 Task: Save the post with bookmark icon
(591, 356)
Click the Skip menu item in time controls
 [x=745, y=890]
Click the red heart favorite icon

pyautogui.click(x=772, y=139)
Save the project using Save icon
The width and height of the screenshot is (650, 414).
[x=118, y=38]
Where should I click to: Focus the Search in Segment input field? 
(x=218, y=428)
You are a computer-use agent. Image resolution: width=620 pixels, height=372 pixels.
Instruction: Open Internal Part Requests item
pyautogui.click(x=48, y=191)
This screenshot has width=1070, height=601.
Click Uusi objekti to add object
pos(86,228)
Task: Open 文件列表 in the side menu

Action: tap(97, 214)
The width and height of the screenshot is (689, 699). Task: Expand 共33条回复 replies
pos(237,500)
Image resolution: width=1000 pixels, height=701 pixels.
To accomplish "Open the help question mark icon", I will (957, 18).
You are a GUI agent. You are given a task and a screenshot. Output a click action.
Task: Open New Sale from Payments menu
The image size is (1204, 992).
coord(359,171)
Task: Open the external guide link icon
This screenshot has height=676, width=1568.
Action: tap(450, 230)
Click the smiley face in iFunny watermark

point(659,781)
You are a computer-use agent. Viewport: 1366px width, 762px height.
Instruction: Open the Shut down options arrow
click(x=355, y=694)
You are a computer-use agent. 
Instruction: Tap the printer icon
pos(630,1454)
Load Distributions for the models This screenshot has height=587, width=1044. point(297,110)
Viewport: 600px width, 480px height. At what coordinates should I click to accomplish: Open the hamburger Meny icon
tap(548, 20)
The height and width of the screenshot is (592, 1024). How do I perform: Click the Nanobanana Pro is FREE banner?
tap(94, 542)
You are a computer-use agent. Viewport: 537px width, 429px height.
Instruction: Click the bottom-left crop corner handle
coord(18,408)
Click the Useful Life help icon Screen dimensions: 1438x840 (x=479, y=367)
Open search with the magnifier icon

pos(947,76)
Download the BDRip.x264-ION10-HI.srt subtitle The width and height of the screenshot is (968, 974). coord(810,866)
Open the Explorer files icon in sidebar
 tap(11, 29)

| Exercise instructions |
Return exactly, and only, the line containing "Download the BDRip.x264-ION10-HI.srt" and every line after it through the end of the material.

| Output below |
Download the BDRip.x264-ION10-HI.srt subtitle The width and height of the screenshot is (968, 974). coord(810,866)
Open the Explorer files icon in sidebar
 tap(11, 29)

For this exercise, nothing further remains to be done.